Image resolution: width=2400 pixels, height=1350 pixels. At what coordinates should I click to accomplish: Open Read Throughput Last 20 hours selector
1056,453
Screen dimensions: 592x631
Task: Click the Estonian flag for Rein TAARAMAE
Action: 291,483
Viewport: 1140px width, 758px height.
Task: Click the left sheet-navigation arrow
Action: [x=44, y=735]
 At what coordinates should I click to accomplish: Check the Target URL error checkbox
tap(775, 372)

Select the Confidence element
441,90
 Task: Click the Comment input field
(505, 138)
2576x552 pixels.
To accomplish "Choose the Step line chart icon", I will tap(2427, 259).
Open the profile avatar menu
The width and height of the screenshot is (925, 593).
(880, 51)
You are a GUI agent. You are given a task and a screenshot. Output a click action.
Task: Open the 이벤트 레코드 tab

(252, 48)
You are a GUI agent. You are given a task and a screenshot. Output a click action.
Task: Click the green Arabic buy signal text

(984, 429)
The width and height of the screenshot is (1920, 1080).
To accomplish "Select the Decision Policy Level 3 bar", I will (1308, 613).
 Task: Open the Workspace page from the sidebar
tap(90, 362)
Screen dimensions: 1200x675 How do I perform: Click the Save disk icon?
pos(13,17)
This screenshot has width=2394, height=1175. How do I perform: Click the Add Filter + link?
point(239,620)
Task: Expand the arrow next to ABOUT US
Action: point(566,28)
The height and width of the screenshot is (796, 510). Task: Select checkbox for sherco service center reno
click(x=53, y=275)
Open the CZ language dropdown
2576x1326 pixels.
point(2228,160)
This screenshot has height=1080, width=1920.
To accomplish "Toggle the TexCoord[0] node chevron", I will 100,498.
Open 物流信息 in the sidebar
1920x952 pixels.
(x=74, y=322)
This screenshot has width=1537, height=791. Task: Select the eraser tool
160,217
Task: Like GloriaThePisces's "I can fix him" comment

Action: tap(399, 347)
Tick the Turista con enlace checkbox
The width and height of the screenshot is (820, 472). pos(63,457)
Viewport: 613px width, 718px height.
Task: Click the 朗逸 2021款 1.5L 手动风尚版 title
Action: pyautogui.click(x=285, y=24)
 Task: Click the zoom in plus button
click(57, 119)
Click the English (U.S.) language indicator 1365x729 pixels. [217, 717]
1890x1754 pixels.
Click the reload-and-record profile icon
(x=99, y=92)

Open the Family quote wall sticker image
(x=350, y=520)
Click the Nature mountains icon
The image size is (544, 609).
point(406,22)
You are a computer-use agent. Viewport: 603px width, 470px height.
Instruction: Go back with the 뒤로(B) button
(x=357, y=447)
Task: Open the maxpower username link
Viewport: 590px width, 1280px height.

### Stated task
Please copy the listing above word for word, starting at the line containing "Screen dimensions: 1200x675" and ending at the last line of the listing.

### Solution to this task
Screen dimensions: 1200x675 How do I perform: Click the Save disk icon?
pos(13,17)
This screenshot has width=2394, height=1175. How do I perform: Click the Add Filter + link?
point(239,620)
Task: Expand the arrow next to ABOUT US
Action: point(566,28)
The height and width of the screenshot is (796, 510). Task: Select checkbox for sherco service center reno
click(x=53, y=275)
Open the CZ language dropdown
2576x1326 pixels.
point(2228,160)
This screenshot has height=1080, width=1920.
To accomplish "Toggle the TexCoord[0] node chevron", I will 100,498.
Open 物流信息 in the sidebar
1920x952 pixels.
(x=74, y=322)
This screenshot has width=1537, height=791. Task: Select the eraser tool
160,217
Task: Like GloriaThePisces's "I can fix him" comment

Action: tap(399, 347)
Tick the Turista con enlace checkbox
The width and height of the screenshot is (820, 472). pos(63,457)
Viewport: 613px width, 718px height.
Task: Click the 朗逸 2021款 1.5L 手动风尚版 title
Action: pyautogui.click(x=285, y=24)
 Task: Click the zoom in plus button
click(57, 119)
Click the English (U.S.) language indicator 1365x729 pixels. [217, 717]
1890x1754 pixels.
Click the reload-and-record profile icon
(x=99, y=92)

Open the Family quote wall sticker image
(x=350, y=520)
Click the Nature mountains icon
The image size is (544, 609).
point(406,22)
You are a computer-use agent. Viewport: 603px width, 470px height.
Instruction: Go back with the 뒤로(B) button
(x=357, y=447)
Task: Open the maxpower username link
Viewport: 590px width, 1280px height.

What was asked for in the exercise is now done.